If a tree grows in a forest, does it make an emissions offset? What happens if it burns down? Both the integrity and the cost of the legislation working its way through Congress that would put a cap on U.S. greenhouse gas emissions hang on questions like these.

Experts have for the most part applauded the rigorous criteria for offsets in the far-reaching climate and energy bill passed by the House Energy and Commerce Committee last week.

But while the bill, proposed by Reps. Henry Waxman (D-Calif.) and Ed Markey (D-Mass.), lays out a game plan, U.S. EPA would have to answer these and many other questions. The task could be one of the more complicated ones the agency has faced.

"Offsets are really going to allow this bill to get passed," said Shanna Brownstein, a policy associate with the Climate Trust, a nonprofit offset provider. "But implementation is critical, because it could very easily compromise the environmental integrity of the entire program."

The reason is that offsets -- greenhouse gas emissions reductions that occur outside of the overall carbon cap -- can be bought as credits by regulated industries to lower their compliance costs. They could account for up to 2 billion tons of the planned emissions reductions every year.

Half would be sourced domestically and half abroad, although the most recent Waxman-Markey substitute allows that international credits could reach three-quarters of the total in the likely chance that the U.S.-based market falls short.

But, as some are quick to note, offsets are tricky business. The agency is tasked with setting provisions to verify and enforce those reductions, both in the United States and, even harder, abroad. EPA is also to determine what constitutes a "permanent" emission cut that is "additional," or wouldn't have otherwise occurred without a carbon price.
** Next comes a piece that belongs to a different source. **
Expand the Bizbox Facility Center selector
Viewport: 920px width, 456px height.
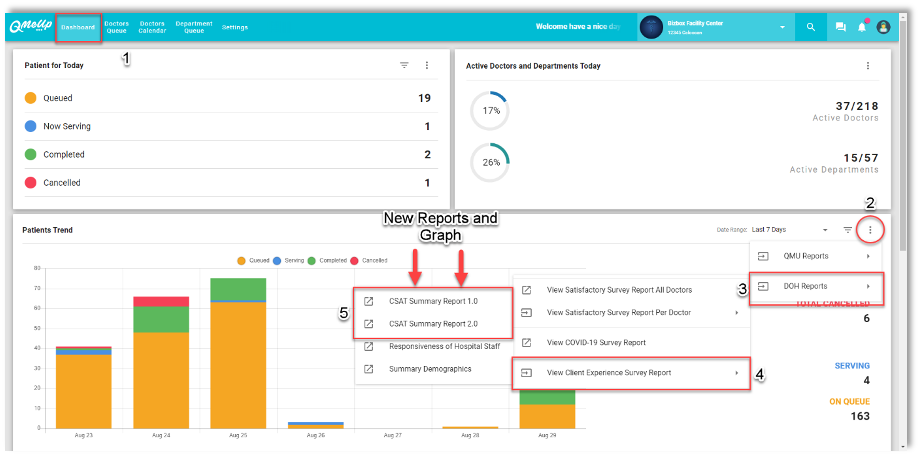(783, 27)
Some consider it an unattainable mandate. "It's impossible to ensure," said Environment America's federal global warming director, Emily Figdor. Others, most notably a number of major environmental groups and businesses that have signed onto the U.S. Climate Action Partnership, have backed offsets that come with rigorous standards.

For regulated industries, they are among the most important components of the bill. Without international offsets, the Waxman-Markey cap-and-trade program could nearly double in cost, EPA estimates.

And although several previous cap-and-trade bills outlined specific projects and sectors, such as forestry and agriculture, that would qualify as offsets, the Waxman-Markey substitute instead would give EPA, advised by an independent nine-member Offsets Integrity Advisory Board, authority to decide which will make the cut.


Much will hang on an advisory board

The latitude left to EPA is largely on purpose. Jake Schmidt, international climate policy director for the Natural Resources Defense Council, said that the move takes a lot of the politics out of the current offsets debate.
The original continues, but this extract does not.